3) Increase the benefit or amount of gain — offer a convenient service in exchange for the data. Free blogging sites offer posting rights in exchange for my e-mail address.
This is different from the first method of motivation in that the first method exchanges similar data (“I’ll show you mine if you show me yours [first]“), and that this one adds more benefit to offset the risk.
Question #4: “How can the uploaded data be verified?” Question #1 assumed trustworthiness, but that was just to clear my mind. Many sites use social engineering to verify data — I can post information to the MySQL Forums, and that information is verified by what others think and say about that information.
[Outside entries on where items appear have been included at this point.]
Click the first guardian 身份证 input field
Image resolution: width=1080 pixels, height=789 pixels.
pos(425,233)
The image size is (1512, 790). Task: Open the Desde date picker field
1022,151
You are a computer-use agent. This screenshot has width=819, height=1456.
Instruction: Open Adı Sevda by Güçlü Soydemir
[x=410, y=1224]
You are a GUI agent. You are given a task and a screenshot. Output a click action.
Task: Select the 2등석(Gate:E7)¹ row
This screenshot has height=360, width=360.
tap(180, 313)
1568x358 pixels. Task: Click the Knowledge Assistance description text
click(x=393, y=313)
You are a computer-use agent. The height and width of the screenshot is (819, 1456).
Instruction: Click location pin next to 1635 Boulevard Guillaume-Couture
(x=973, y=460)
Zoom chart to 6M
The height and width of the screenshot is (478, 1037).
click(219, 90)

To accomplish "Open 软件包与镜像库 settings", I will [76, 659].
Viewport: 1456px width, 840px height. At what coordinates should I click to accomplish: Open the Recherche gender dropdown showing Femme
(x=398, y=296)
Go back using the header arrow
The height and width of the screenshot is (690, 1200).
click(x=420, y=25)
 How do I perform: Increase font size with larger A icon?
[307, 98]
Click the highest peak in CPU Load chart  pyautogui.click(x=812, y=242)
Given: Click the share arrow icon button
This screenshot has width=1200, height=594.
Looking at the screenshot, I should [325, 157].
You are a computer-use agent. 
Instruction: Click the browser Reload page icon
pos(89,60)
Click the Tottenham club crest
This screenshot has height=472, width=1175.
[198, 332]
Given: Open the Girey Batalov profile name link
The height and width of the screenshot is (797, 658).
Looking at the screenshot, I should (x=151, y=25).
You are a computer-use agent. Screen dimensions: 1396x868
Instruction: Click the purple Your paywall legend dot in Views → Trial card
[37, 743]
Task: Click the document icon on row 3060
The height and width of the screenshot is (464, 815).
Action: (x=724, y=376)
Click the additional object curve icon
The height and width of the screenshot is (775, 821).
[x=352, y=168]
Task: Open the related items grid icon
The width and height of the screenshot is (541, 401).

The problem is, of course, that social engineering may “verify” wrong information if nobody posts a refute, and correct information “wrong” because someone refutes it.
“Supply and demand” is a social engineering framework. The “worth” or “value” of an object such as a sweater, car, or painting are abstract ideas meaning “what someone is willing to pay”, and verification occurs when someone buys the object, signifying that they are willing to pay that amount. This may seem out of place, however I wanted to remind the reader that verification of data does not need to be automatic, and some of the best verification systems are ones that constantly re-verify based on feedback.
That all being said, verification of web statistics and cached content can be done by aggregating results. Cached content from one user can be compared to another, differing results can be further compared. Weblogs claiming that Planet MySQL links to www.sheeri.com, and that there were many visits referred by that link, can be verified by cached content (verifying a link exists) and browser history (verifying that a user visited sheeri.com after visiting Planet MySQL). This isn’t 100% airtight verification, but I believe it is “good enough” for search engine companies to trust it for indexing, ranking and content caching.